Резкий свист прорезал тишину.

— В офицера выйдешь, беспременно в офицера, — качал его на коленях дед Ламби. — Пагоны нацепишь, шашку возьмешь. Знай наших!

Дед Ламби помолчал немного, собираясь рассказать Ноне что-нибудь смешное и веселое.

— Так вот, значит, был у нас, — начал он, — один капитан, Кировым его звали. Ротным был. Смелый, красавец собой, усики черные кверху загнуты, а глаза — как взглянет — ножом полоснет. Как по городу ходили, люди останавливались смотреть на него. А он все впереди перед ротой — ать-два! Аж искры из-под ног сыпались. Да строгий — страсть! Как приложит ручку — по гроб жизни помнить будешь. До сих пор помню. Как-то было у нас ученье.
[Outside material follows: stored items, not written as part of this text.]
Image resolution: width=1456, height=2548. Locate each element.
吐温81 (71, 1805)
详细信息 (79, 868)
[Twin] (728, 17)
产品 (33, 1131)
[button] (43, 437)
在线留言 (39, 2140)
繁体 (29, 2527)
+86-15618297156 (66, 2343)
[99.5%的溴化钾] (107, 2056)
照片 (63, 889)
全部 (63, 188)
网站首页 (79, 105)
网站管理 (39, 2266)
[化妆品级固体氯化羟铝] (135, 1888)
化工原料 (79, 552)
Осень уж, а солнышко так и печет. Привал. Устал я. Прилег в сторонке, подальше от других, лежу и думаю, когда службе конец. Солдат все об этом думает. А неподалеку виноградник был. Смотрю я, трое из наших выходят оттуда, жмутся, виноград лопают. Одного-то Караивановым звали, рассказывал я тебе о нем, что с фронта писал, будто помер я. Попросил я у него винограду — не дал. А вскоре приходит хозяин виноградника-то, идет прямо к ротному, в палатку вошли. Что он там ему говорил, не знаю. Вышли оба, подходит к нам ротный и говорит: «Ребята, кто виноград воровал, три шага вперед!» Никто, конечно, и не шевельнулся. Повторил капитан — опять никто. Стал обходить всех, по очереди спрашивать: «Ты там был?» — «Никак нет!» «Видел, кто был?» — «Никак нет!» Дошел до меня. «Видел, кто виноград воровал?» — «Так точно, видел! Караиванов был на винограднике». Ну, Караиванов вышел вперед, ротный, как полагается, раза три заехал ему в морду, вернулся тот на место. Хозяин ушел, и вот ротный кричит: «Хараламби Добрев, три шага вперед!» Вышел я, думаю, сейчас хвалить перед всей ротой будет. А он замахнулся, да как начал, как начал — аж перед глазами все почернело, еле на ногах держусь и, прости, в сапог теплая водица потекла. Вся рота хохочет.

Смеялась и Нонка.

«Это, говорит, тебе, чтоб в другой раз товарищей не выдавал. Солдаты, говорит, должны жить дружно, как братья». Целую неделю потом в голове трещало. Такой человек был наш капитан, царство ему небесное. Бить-то бил, да за дело, по справедливости.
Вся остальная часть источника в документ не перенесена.